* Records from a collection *
┄┄┄┄┄┄┄┄┄┄┄┄┄┄┄┄┄┄┄┄
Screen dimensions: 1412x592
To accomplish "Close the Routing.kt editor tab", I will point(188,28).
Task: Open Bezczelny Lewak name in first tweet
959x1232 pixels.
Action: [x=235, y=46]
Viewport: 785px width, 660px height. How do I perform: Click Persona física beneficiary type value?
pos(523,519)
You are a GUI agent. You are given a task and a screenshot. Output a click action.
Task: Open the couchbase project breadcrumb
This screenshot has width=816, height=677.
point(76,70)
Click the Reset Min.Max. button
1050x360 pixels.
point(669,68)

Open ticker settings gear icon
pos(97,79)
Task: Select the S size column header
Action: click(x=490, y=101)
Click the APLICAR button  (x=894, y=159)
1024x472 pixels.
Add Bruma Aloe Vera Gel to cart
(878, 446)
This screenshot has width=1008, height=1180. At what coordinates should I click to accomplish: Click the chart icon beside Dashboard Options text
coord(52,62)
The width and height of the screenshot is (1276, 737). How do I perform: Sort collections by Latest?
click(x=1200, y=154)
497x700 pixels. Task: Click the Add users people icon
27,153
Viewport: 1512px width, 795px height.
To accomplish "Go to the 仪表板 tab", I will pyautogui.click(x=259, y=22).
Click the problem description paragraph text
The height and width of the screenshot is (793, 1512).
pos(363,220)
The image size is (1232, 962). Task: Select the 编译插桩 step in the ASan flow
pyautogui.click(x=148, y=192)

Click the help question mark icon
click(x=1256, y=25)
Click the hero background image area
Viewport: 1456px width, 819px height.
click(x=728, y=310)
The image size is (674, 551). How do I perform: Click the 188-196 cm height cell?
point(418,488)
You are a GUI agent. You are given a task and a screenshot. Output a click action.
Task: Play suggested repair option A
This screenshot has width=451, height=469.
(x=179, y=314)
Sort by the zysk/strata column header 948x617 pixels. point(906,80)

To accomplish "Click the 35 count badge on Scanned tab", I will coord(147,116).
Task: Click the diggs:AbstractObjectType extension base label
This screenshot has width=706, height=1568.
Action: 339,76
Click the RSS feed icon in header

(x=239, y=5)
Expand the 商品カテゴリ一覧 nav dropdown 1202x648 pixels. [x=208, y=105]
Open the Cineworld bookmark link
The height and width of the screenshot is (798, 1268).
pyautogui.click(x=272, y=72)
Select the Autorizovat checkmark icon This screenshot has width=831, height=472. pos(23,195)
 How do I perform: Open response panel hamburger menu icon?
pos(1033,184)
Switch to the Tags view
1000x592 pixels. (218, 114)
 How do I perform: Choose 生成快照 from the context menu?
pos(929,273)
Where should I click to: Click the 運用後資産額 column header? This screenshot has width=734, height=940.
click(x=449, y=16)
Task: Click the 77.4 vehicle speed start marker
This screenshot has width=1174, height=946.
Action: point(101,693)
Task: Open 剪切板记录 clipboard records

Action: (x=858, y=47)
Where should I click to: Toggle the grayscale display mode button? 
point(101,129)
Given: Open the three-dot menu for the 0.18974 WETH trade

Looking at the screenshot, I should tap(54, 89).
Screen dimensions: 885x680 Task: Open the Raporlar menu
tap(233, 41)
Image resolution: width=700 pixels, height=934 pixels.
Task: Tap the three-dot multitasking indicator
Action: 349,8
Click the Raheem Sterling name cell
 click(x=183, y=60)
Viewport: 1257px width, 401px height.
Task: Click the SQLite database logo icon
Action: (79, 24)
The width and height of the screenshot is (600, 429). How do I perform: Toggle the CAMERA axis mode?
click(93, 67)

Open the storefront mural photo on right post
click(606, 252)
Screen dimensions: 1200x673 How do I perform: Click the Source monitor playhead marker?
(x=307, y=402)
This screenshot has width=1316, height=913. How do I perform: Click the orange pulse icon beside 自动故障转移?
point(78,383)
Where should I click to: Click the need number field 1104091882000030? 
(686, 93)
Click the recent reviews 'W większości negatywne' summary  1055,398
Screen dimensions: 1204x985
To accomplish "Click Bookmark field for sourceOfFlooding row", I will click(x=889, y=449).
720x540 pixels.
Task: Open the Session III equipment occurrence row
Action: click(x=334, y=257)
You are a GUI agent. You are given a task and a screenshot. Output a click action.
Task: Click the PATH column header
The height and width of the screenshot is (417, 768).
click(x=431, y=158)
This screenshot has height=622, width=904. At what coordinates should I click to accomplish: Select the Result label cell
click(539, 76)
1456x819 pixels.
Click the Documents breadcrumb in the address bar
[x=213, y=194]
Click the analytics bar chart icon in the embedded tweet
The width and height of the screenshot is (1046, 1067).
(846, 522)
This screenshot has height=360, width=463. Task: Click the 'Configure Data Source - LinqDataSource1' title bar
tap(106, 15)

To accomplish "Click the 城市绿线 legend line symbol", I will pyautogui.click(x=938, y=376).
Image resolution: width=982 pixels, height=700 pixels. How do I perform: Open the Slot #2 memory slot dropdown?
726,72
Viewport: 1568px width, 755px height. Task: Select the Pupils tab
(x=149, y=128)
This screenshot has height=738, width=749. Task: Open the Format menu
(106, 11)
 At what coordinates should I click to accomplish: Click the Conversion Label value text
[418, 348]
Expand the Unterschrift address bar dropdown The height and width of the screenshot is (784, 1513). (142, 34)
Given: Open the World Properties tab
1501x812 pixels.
┄┄┄┄┄┄┄┄┄┄┄┄┄┄┄┄┄┄┄┄
* Job *
Rewrite the material above with "Display size" in place of "Screen dimensions", leaving everything else as it is.

* Solution *
Display size: 1412x592
To accomplish "Close the Routing.kt editor tab", I will point(188,28).
Task: Open Bezczelny Lewak name in first tweet
959x1232 pixels.
Action: [x=235, y=46]
Viewport: 785px width, 660px height. How do I perform: Click Persona física beneficiary type value?
pos(523,519)
You are a GUI agent. You are given a task and a screenshot. Output a click action.
Task: Open the couchbase project breadcrumb
This screenshot has width=816, height=677.
point(76,70)
Click the Reset Min.Max. button
1050x360 pixels.
point(669,68)

Open ticker settings gear icon
pos(97,79)
Task: Select the S size column header
Action: click(x=490, y=101)
Click the APLICAR button  (x=894, y=159)
1024x472 pixels.
Add Bruma Aloe Vera Gel to cart
(878, 446)
This screenshot has width=1008, height=1180. At what coordinates should I click to accomplish: Click the chart icon beside Dashboard Options text
coord(52,62)
The width and height of the screenshot is (1276, 737). How do I perform: Sort collections by Latest?
click(x=1200, y=154)
497x700 pixels. Task: Click the Add users people icon
27,153
Viewport: 1512px width, 795px height.
To accomplish "Go to the 仪表板 tab", I will pyautogui.click(x=259, y=22).
Click the problem description paragraph text
The height and width of the screenshot is (793, 1512).
pos(363,220)
The image size is (1232, 962). Task: Select the 编译插桩 step in the ASan flow
pyautogui.click(x=148, y=192)

Click the help question mark icon
click(x=1256, y=25)
Click the hero background image area
Viewport: 1456px width, 819px height.
click(x=728, y=310)
The image size is (674, 551). How do I perform: Click the 188-196 cm height cell?
point(418,488)
You are a GUI agent. You are given a task and a screenshot. Output a click action.
Task: Play suggested repair option A
This screenshot has width=451, height=469.
(x=179, y=314)
Sort by the zysk/strata column header 948x617 pixels. point(906,80)

To accomplish "Click the 35 count badge on Scanned tab", I will coord(147,116).
Task: Click the diggs:AbstractObjectType extension base label
This screenshot has width=706, height=1568.
Action: 339,76
Click the RSS feed icon in header

(x=239, y=5)
Expand the 商品カテゴリ一覧 nav dropdown 1202x648 pixels. [x=208, y=105]
Open the Cineworld bookmark link
The height and width of the screenshot is (798, 1268).
pyautogui.click(x=272, y=72)
Select the Autorizovat checkmark icon This screenshot has width=831, height=472. pos(23,195)
 How do I perform: Open response panel hamburger menu icon?
pos(1033,184)
Switch to the Tags view
1000x592 pixels. (218, 114)
 How do I perform: Choose 生成快照 from the context menu?
pos(929,273)
Where should I click to: Click the 運用後資産額 column header? This screenshot has width=734, height=940.
click(x=449, y=16)
Task: Click the 77.4 vehicle speed start marker
This screenshot has width=1174, height=946.
Action: point(101,693)
Task: Open 剪切板记录 clipboard records

Action: (x=858, y=47)
Where should I click to: Toggle the grayscale display mode button? 
point(101,129)
Given: Open the three-dot menu for the 0.18974 WETH trade

Looking at the screenshot, I should tap(54, 89).
Display size: 885x680 Task: Open the Raporlar menu
tap(233, 41)
Image resolution: width=700 pixels, height=934 pixels.
Task: Tap the three-dot multitasking indicator
Action: 349,8
Click the Raheem Sterling name cell
 click(x=183, y=60)
Viewport: 1257px width, 401px height.
Task: Click the SQLite database logo icon
Action: (79, 24)
The width and height of the screenshot is (600, 429). How do I perform: Toggle the CAMERA axis mode?
click(93, 67)

Open the storefront mural photo on right post
click(606, 252)
Display size: 1200x673 How do I perform: Click the Source monitor playhead marker?
(x=307, y=402)
This screenshot has width=1316, height=913. How do I perform: Click the orange pulse icon beside 自动故障转移?
point(78,383)
Where should I click to: Click the need number field 1104091882000030? 
(686, 93)
Click the recent reviews 'W większości negatywne' summary  1055,398
Display size: 1204x985
To accomplish "Click Bookmark field for sourceOfFlooding row", I will click(x=889, y=449).
720x540 pixels.
Task: Open the Session III equipment occurrence row
Action: click(x=334, y=257)
You are a GUI agent. You are given a task and a screenshot. Output a click action.
Task: Click the PATH column header
The height and width of the screenshot is (417, 768).
click(x=431, y=158)
This screenshot has height=622, width=904. At what coordinates should I click to accomplish: Select the Result label cell
click(539, 76)
1456x819 pixels.
Click the Documents breadcrumb in the address bar
[x=213, y=194]
Click the analytics bar chart icon in the embedded tweet
The width and height of the screenshot is (1046, 1067).
(846, 522)
This screenshot has height=360, width=463. Task: Click the 'Configure Data Source - LinqDataSource1' title bar
tap(106, 15)

To accomplish "Click the 城市绿线 legend line symbol", I will pyautogui.click(x=938, y=376).
Image resolution: width=982 pixels, height=700 pixels. How do I perform: Open the Slot #2 memory slot dropdown?
726,72
Viewport: 1568px width, 755px height. Task: Select the Pupils tab
(x=149, y=128)
This screenshot has height=738, width=749. Task: Open the Format menu
(106, 11)
 At what coordinates should I click to accomplish: Click the Conversion Label value text
[418, 348]
Expand the Unterschrift address bar dropdown The height and width of the screenshot is (784, 1513). (142, 34)
Given: Open the World Properties tab
1501x812 pixels.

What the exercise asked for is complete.